* [Task description] From the material below, list every line containing "computer".

* [Records shown]
§

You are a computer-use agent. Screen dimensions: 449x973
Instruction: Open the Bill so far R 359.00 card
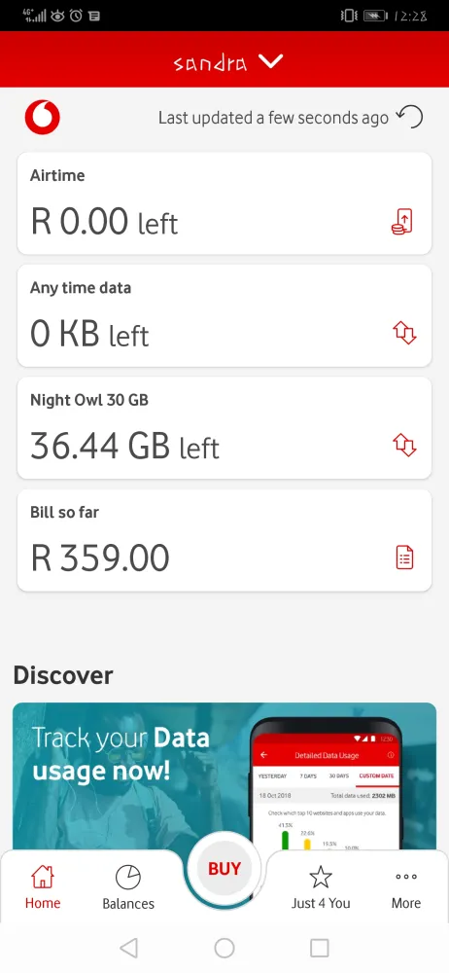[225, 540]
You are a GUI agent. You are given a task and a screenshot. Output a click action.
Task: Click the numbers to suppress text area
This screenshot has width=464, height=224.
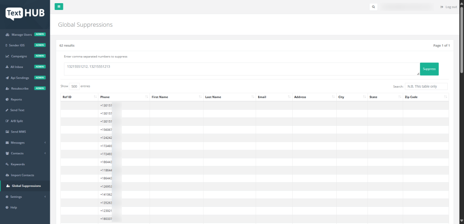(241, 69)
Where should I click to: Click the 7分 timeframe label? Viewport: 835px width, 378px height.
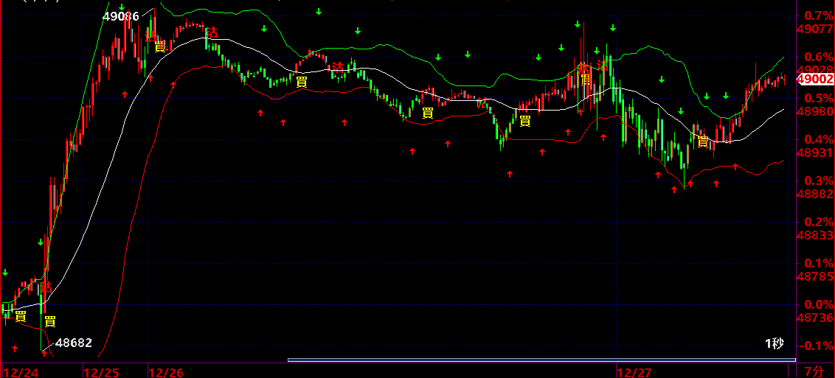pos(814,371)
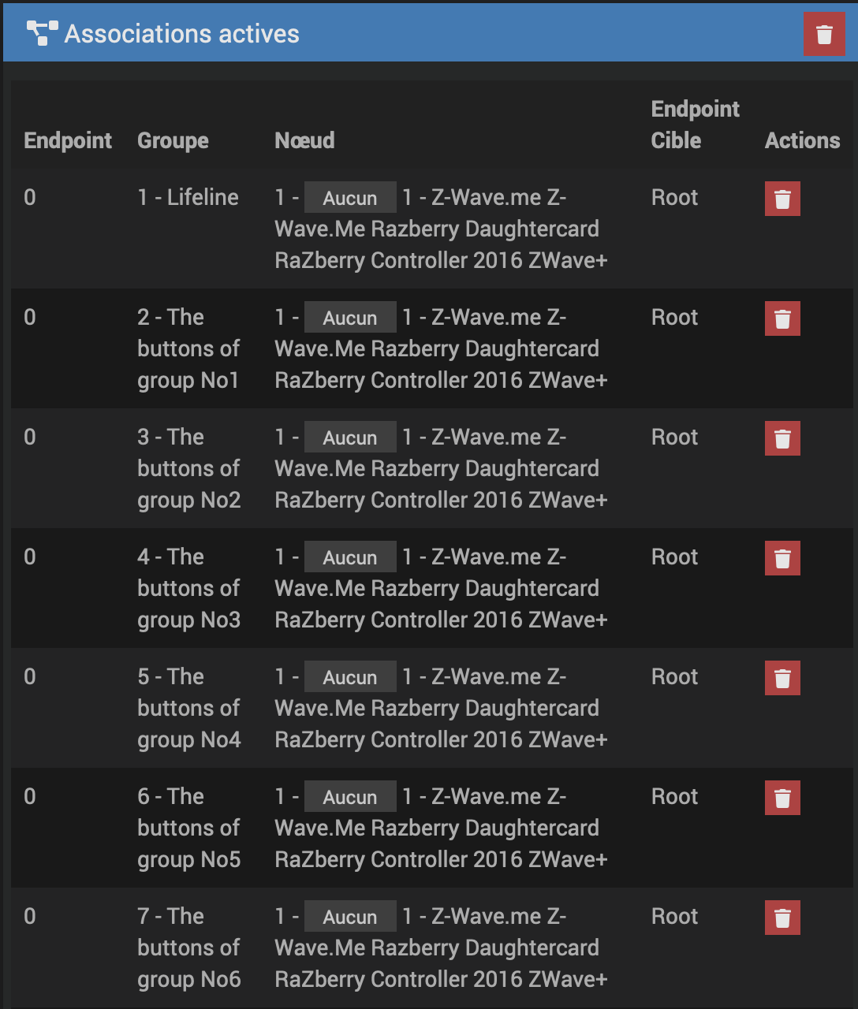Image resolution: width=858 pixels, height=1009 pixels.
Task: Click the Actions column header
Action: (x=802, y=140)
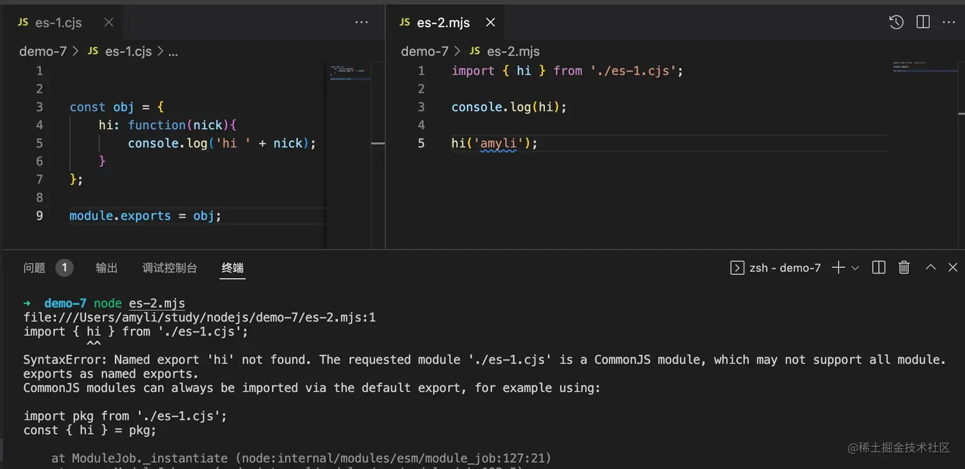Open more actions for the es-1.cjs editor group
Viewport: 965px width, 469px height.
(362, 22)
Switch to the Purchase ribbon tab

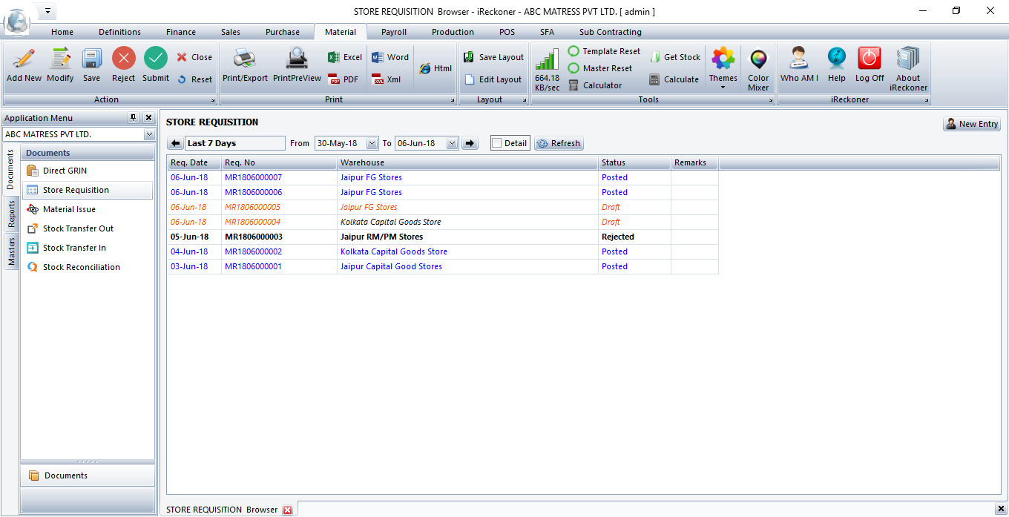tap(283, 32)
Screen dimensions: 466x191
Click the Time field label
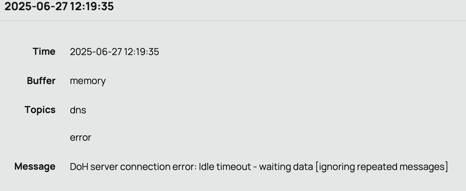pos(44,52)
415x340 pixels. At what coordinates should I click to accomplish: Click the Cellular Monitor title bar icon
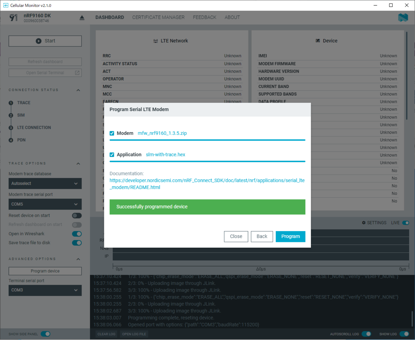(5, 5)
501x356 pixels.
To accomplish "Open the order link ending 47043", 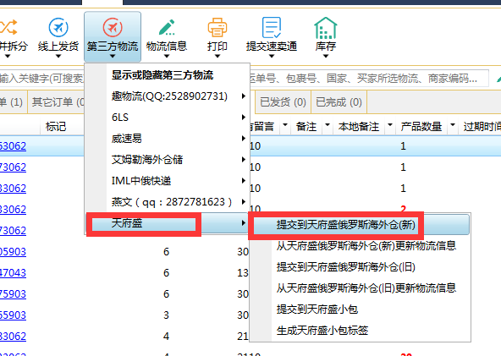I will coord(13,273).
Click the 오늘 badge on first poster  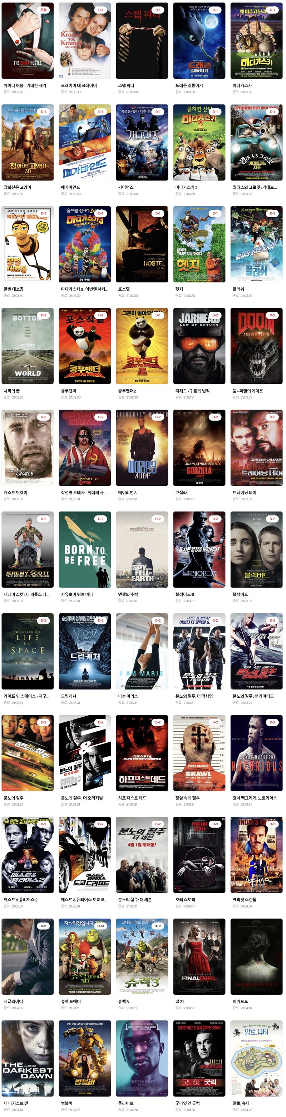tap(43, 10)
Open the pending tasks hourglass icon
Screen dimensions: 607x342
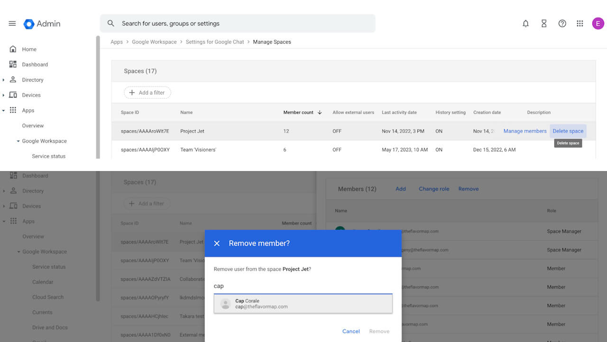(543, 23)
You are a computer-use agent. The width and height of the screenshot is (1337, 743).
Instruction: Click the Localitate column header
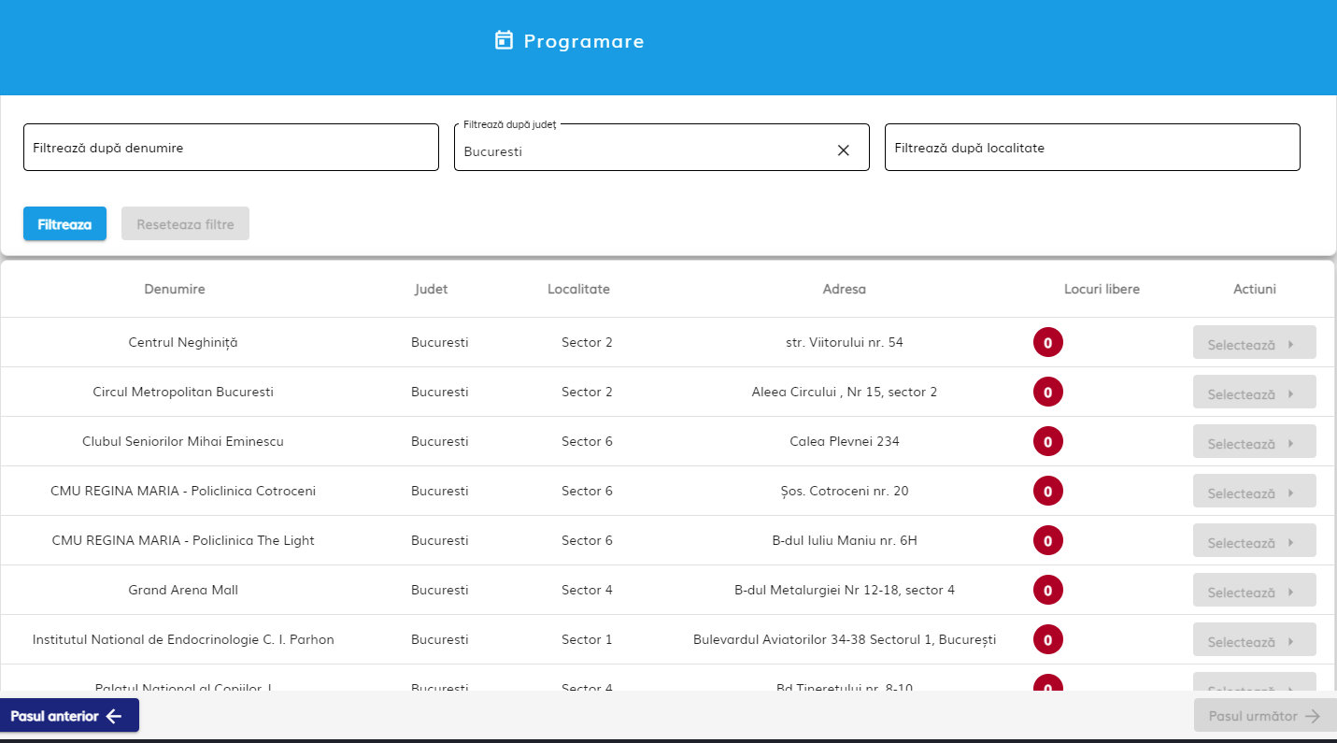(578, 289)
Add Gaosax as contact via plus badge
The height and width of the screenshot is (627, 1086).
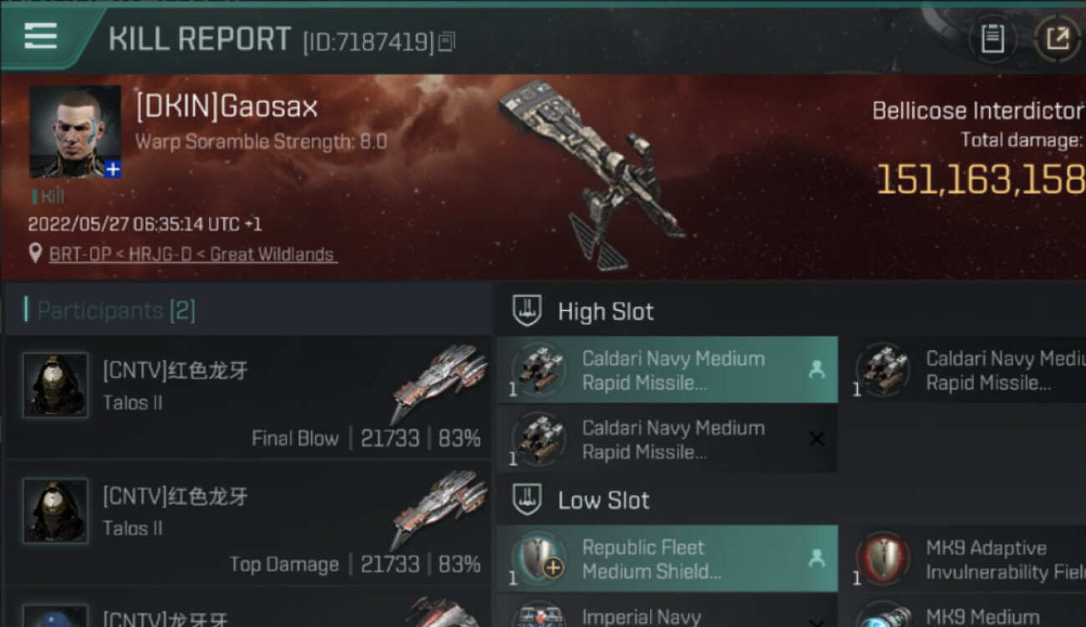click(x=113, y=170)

§

* [Result]
You are a computer-use agent. Screen dimensions: 449x973
You are a computer-use agent. The width and height of the screenshot is (1337, 743).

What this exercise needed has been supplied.